____ Excerpted text
CIS 351

Lab 10: Pipeline

Winter 2021

This lab was designed by Prof. Wolffe

Pre-lab

Please have questions 1 - 5 answered when you arrive in lab.

Overview

The purpose of this lab is to become more familiar with the concept of pipelining, as found in modern CPU architectures. Specifically, the lab involves the use of a graphical pipeline simulator. This tool will be used to further your understanding of how a pipeline works, how it is implemented, and how it deals with the problems introduced by using this high-performance technique.

Activities

Work your way through the following brief tutorial.
Submit a lab report that includes answers to the numbered questions and your annotated source code.

Resources

There is an on-line User Manual available for the visualization tool used in this lab.

A graphical pipeline simulator

The name of this simulation tool is DLXview. Its purpose is to graphically illustrate the operation of the pipeline implemented in the DLX architecture. DLX is the name Patterson and Hennessy gave to the hypothetical machine and instruction set we have been studying. (Although, I don't think they use the DLX name in the current edition of the textbook.)

Operating DLXview

To start DLXview, simply type dlxview at the command prompt.

Configuring the system

The first step is to configure the machine to simulate a specific pipelined architecture. Feel free to experiment with alternative configurations. However, this lab utilizes only the default mode with default parameters. See the user manual for a description of the various configuration parameters available.

Click the configure button. A pop-up window will present a set of scheduling modes.
Select basic pipeline. A pop-up window will present a set of configuration parameters appropriate for the pipeline mode you have selected.
Accept the default configuration by clicking OK.
Again, click OK.

Loading an executable

Once the system has been configured, a file can be loaded for execution.

Download the assembly program file exampleDLX-1.s into your current directory.
Click the load button. A file selection window will pop up.
Select the file (exampleDLX-1.s) by clicking on it.
Click load.
Click done.

Running a program

To execute a program:

Click the step forward button to begin execution.; A pop-up window will request a starting address.
Click the default button.
________
____ Data excerpt
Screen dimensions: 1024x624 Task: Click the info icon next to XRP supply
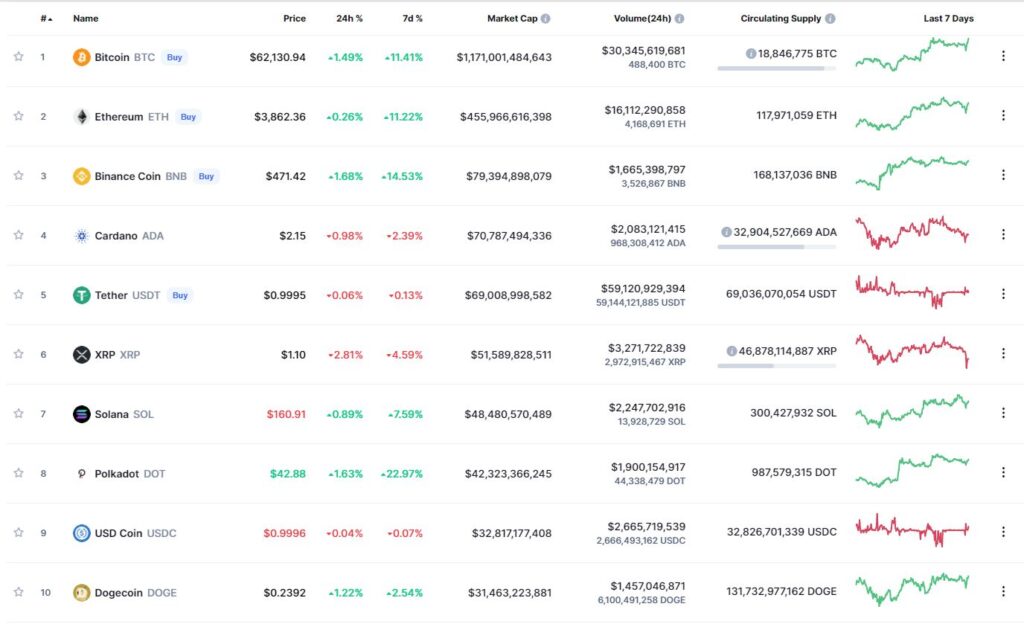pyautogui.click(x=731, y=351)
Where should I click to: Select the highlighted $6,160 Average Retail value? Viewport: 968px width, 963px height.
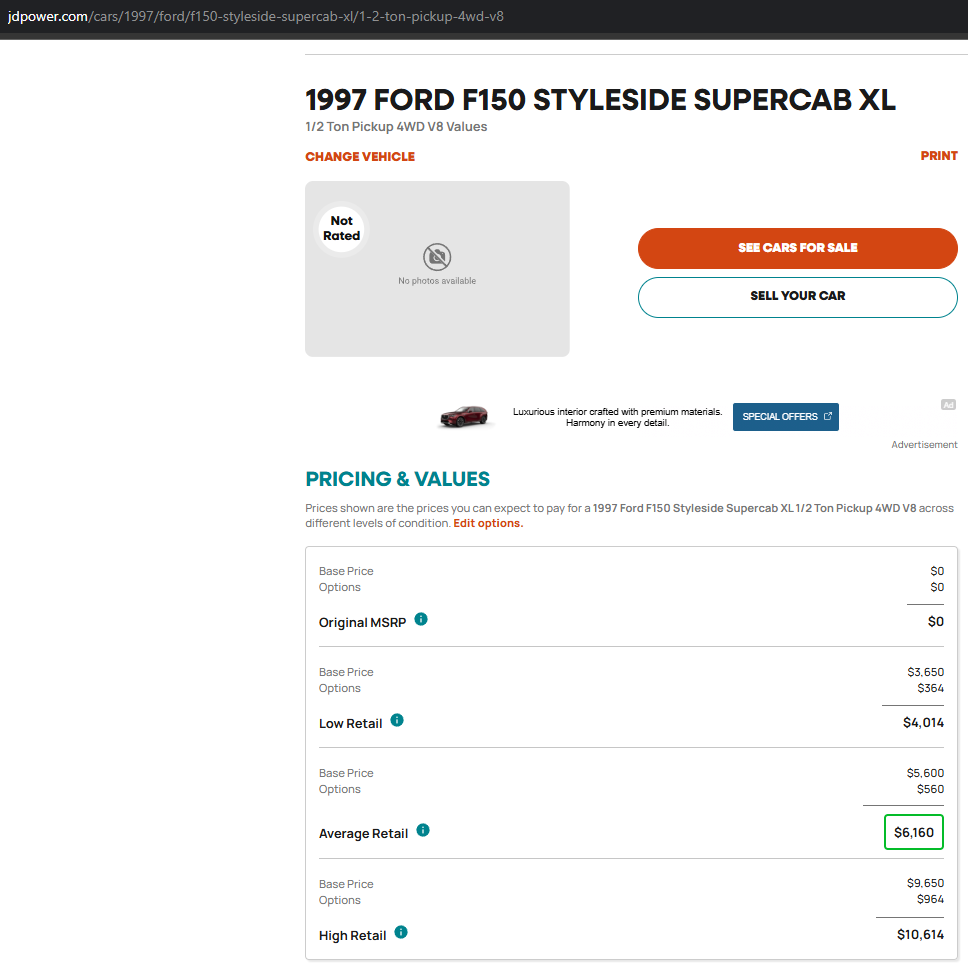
________
- [Direction] Replace "hypothetical machine" with "theoretical machine" in the pipeline lab text, then write out the passage starting with "Submit a lab" and going on through "the command prompt." with that replacement made.

- [Output for this exercise]
Submit a lab report that includes answers to the numbered questions and your annotated source code.

Resources

There is an on-line User Manual available for the visualization tool used in this lab.

A graphical pipeline simulator

The name of this simulation tool is DLXview. Its purpose is to graphically illustrate the operation of the pipeline implemented in the DLX architecture. DLX is the name Patterson and Hennessy gave to the theoretical machine and instruction set we have been studying. (Although, I don't think they use the DLX name in the current edition of the textbook.)

Operating DLXview

To start DLXview, simply type dlxview at the command prompt.